- [EXCERPT TO READ]
Global Health Innovation Campus
From 1999 to 2005, Ross Mason served as a strategic adviser to the €500 million investment in Incubation Campus Wolfsburg (ICW) in Germany. The ICW project included a €280 million venture fund that invested in 341 early-stage companies in healthcare, information technology, mobility and entertainment and helped to reduce unemployment in Wolfsburg, Germany from 17.2 percent just 6.4 percent over a decade.
In 2004, Ross moved back to Georgia to attempt to replicate the healthcare piece of the ICW model in Georgia because he believed the state was uniquely positioned to be a national and international leader in health innovation. Ross wanted to combine the drive, innovation and entrepreneurship of Silicon Valley venture capital with the compassion, love and community he experienced in an African AIDS hospital to solve the greatest challenges in state, national and global health.
In 2009, HINRI and US Senator Johnny Isakson hosted an event with key Atlanta business, philanthropic, and medical research leaders to discuss making Georgia a leader in global health innovation by partnering with the military. Later in 2009, HINRI, Georgia Bio and the Georgia Public Policy Foundation hosted a meeting of over 40 entrepreneurs and academic leaders to discuss branding Atlanta as a leader in Global Health Innovation.
In 2011, HINRI hosted more than 600 attendees at its Annual Banquet featuring Rhodes Scholar, White House Fellow and Navy SEAL Eric Greitens. Ross presented the concept to this large gathering of Georgia leaders.
In 2012, the Georgia Public Policy Foundation published “Health Care: A Road Map to Innovation”.
In 2014, Ross was approached by Roy Jones. We'll let him tell the story:
In December 2014, I reached out to Ross Mason and asked him to write a strategic plan for a Health Innovation Campus. At the time, I was working for Chick-fil-A, Inc. as the Director of the Cathy Family Office and reporting directly to Dan Cathy. Dan had recently hosted a meeting with Muhtar Kent, who was then serving as Chairman/CEO of Coca-Cola, and 15-20 of Atlanta’s other leading CEOs to discuss the critical need for Atlanta’s top businesses to focus on health innovation not only as individual companies but also collectively as a business community.

- [RECORD EXCERPTS]
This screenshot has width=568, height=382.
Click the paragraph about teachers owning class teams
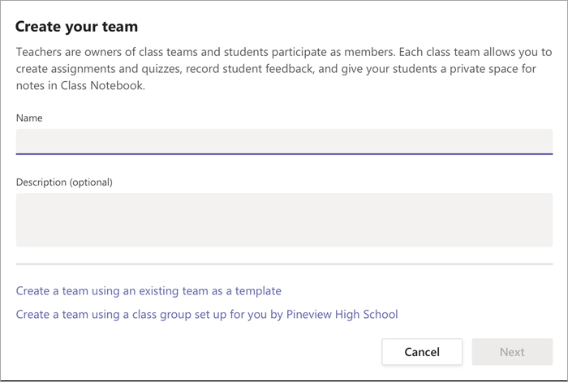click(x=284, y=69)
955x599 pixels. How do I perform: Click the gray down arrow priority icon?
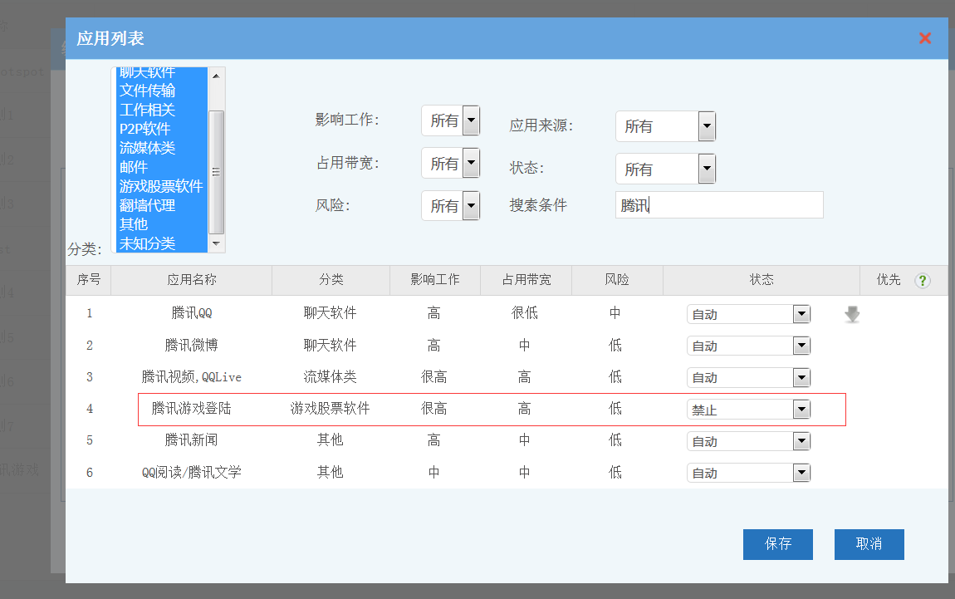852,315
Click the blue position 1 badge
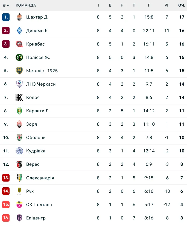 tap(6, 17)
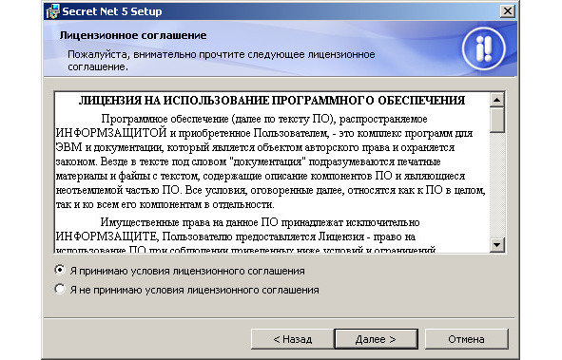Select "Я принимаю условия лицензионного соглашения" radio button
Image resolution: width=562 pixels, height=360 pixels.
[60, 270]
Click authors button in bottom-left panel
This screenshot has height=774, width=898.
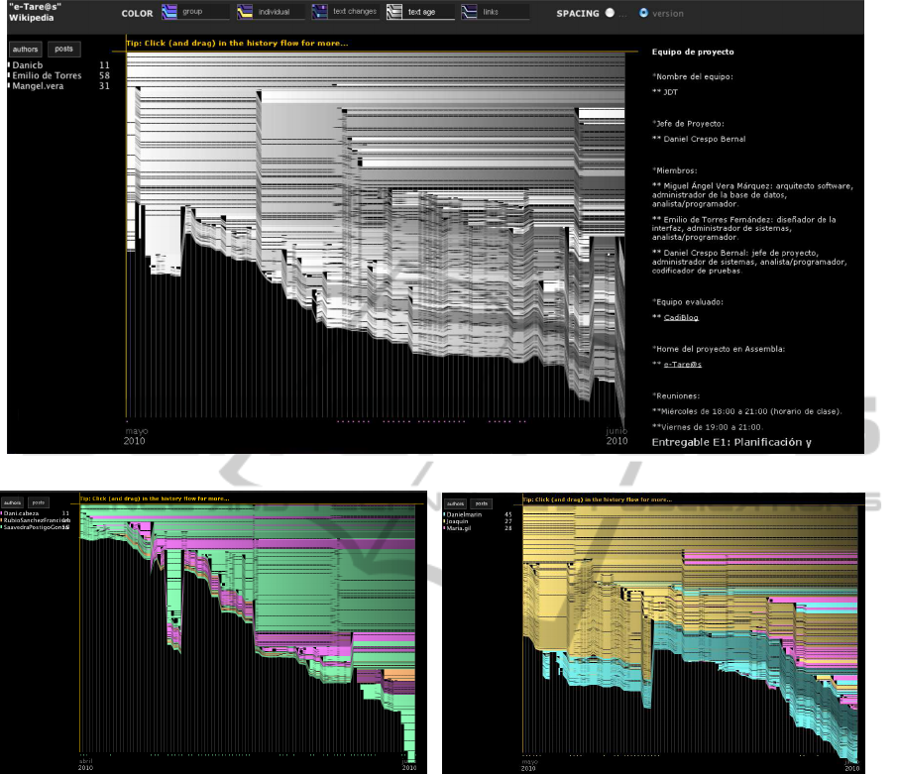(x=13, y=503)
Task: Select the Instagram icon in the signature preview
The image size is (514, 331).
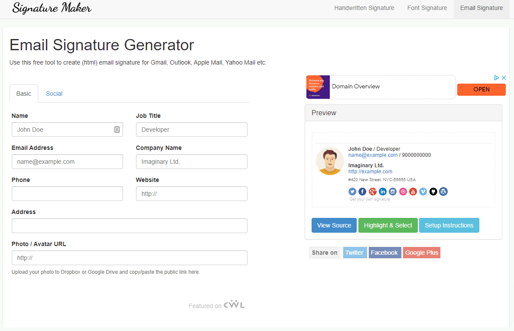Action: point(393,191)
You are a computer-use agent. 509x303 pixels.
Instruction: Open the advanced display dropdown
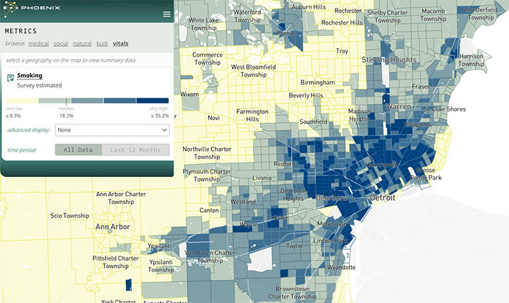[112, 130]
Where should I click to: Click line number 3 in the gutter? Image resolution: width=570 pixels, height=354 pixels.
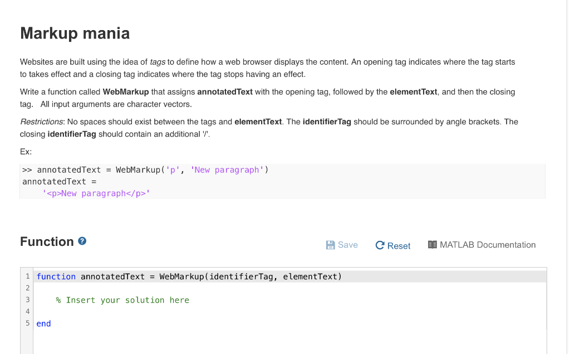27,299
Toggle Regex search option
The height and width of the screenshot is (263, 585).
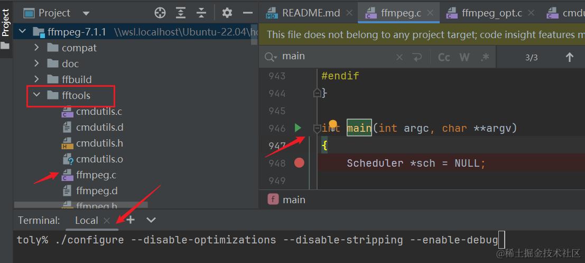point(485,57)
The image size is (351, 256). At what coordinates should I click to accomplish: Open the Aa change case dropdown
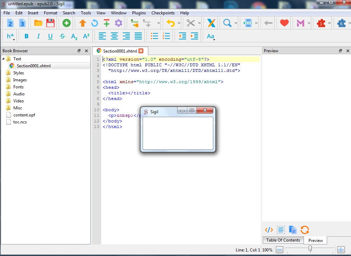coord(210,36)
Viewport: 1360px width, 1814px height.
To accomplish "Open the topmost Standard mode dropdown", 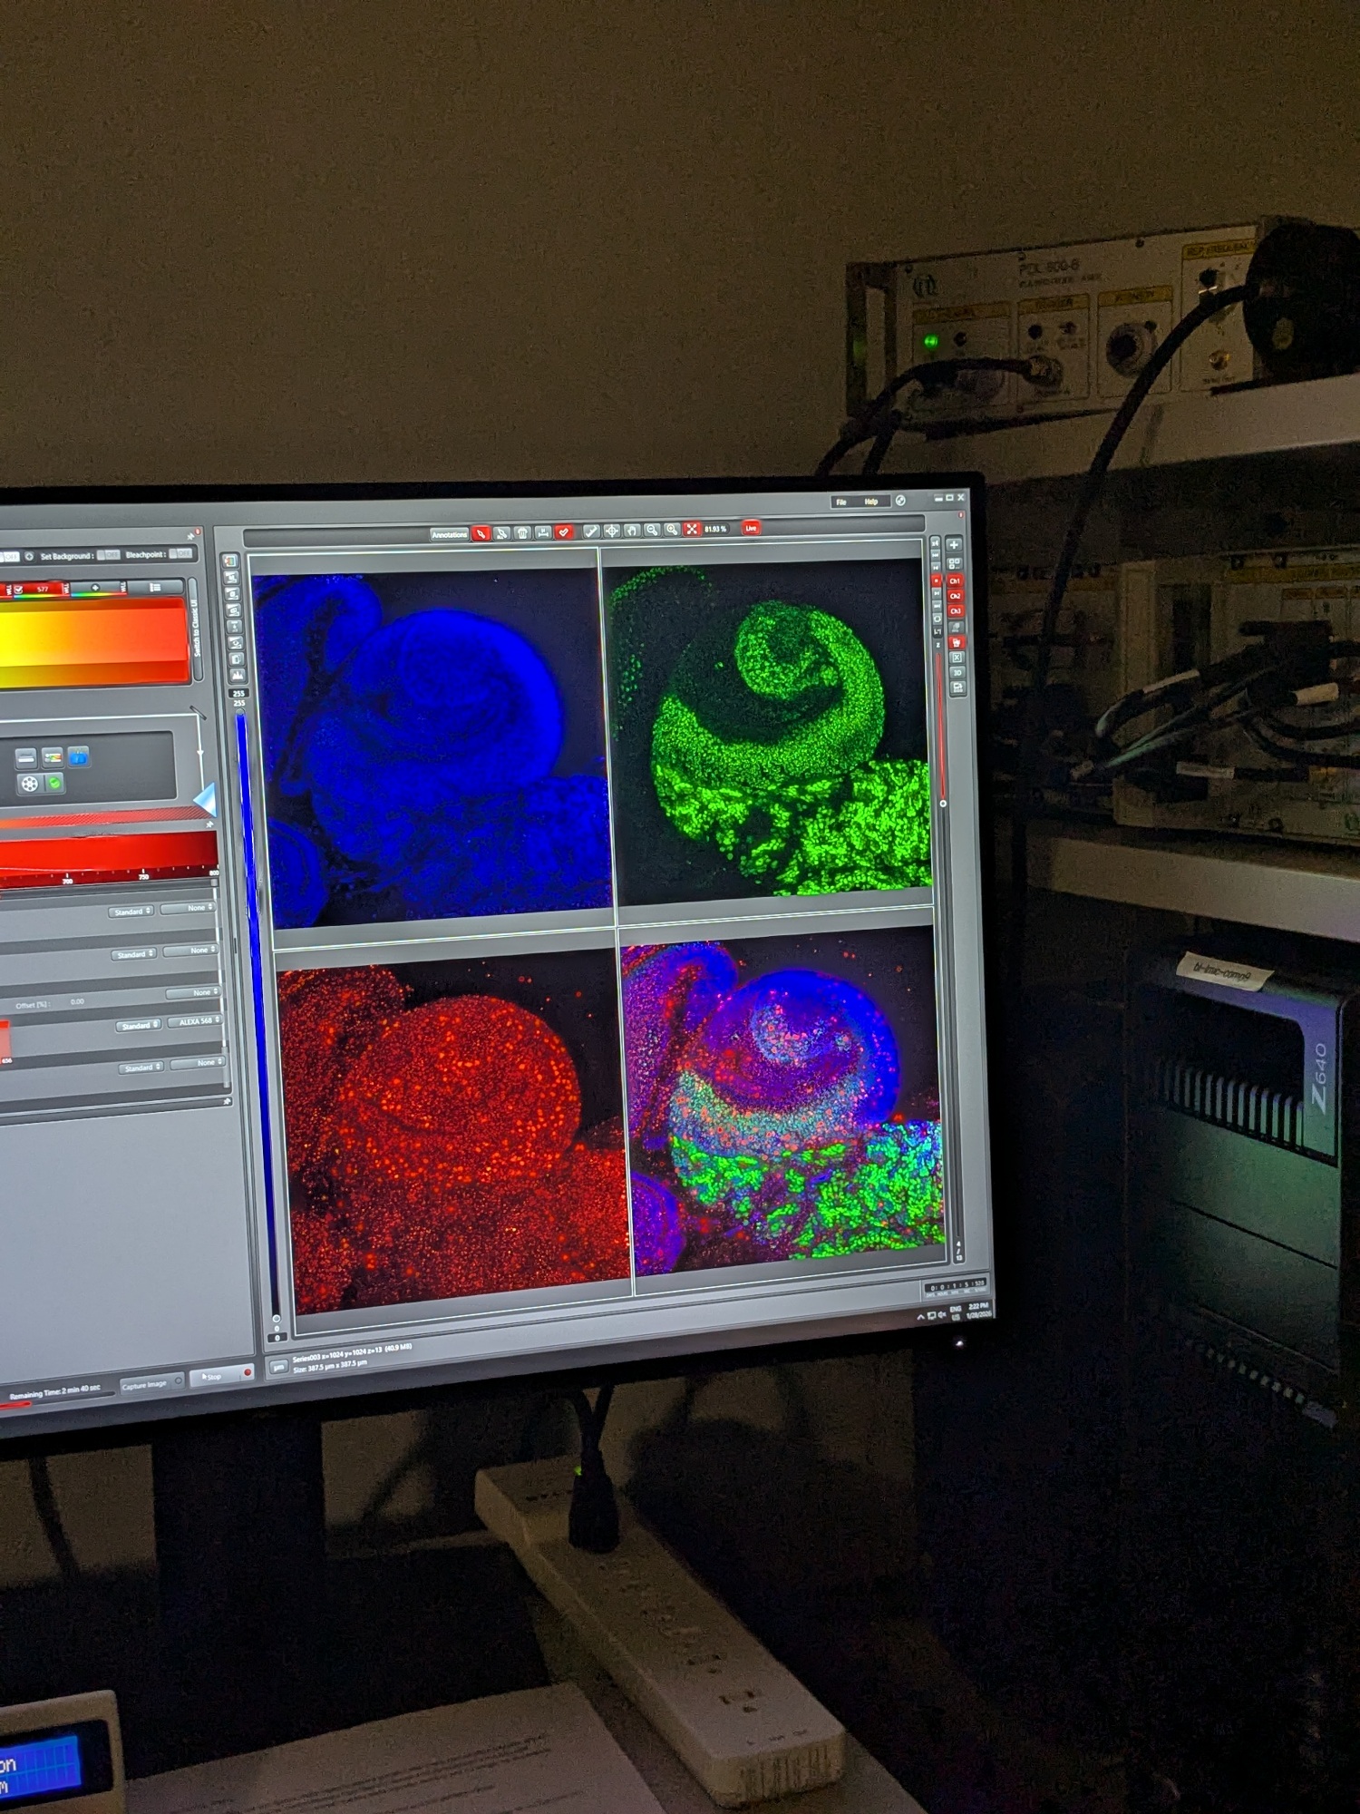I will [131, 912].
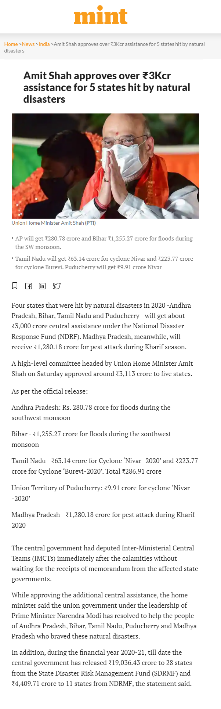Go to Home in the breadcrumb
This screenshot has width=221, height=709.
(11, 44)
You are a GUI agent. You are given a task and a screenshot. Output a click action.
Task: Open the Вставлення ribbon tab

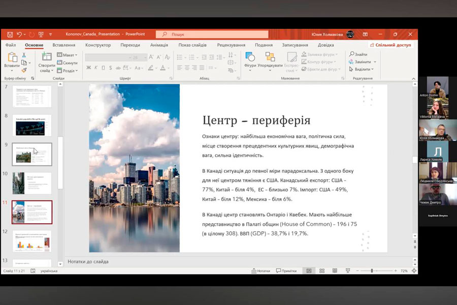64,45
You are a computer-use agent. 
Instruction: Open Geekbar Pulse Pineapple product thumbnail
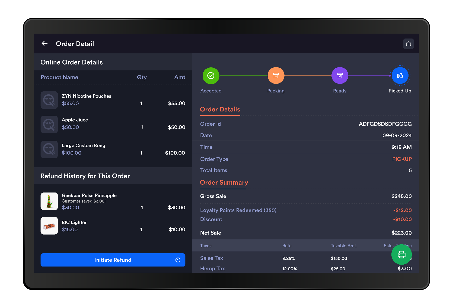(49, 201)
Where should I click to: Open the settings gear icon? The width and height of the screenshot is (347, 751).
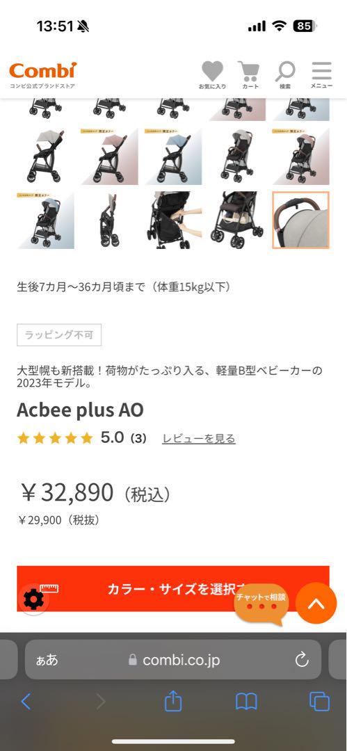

- [REQUIRED WORK]
1. In the health innovation campus text, how many early-stage companies did the ICW venture fund invest in?
2. Return the part of the health innovation campus text starting at "In 2012, the" and ending at "a business community.", copied word for word.

- [SOLUTIONS BY TASK]
1. 341

2.
In 2012, the Georgia Public Policy Foundation published “Health Care: A Road Map to Innovation”.
In 2014, Ross was approached by Roy Jones. We'll let him tell the story:
In December 2014, I reached out to Ross Mason and asked him to write a strategic plan for a Health Innovation Campus. At the time, I was working for Chick-fil-A, Inc. as the Director of the Cathy Family Office and reporting directly to Dan Cathy. Dan had recently hosted a meeting with Muhtar Kent, who was then serving as Chairman/CEO of Coca-Cola, and 15-20 of Atlanta’s other leading CEOs to discuss the critical need for Atlanta’s top businesses to focus on health innovation not only as individual companies but also collectively as a business community.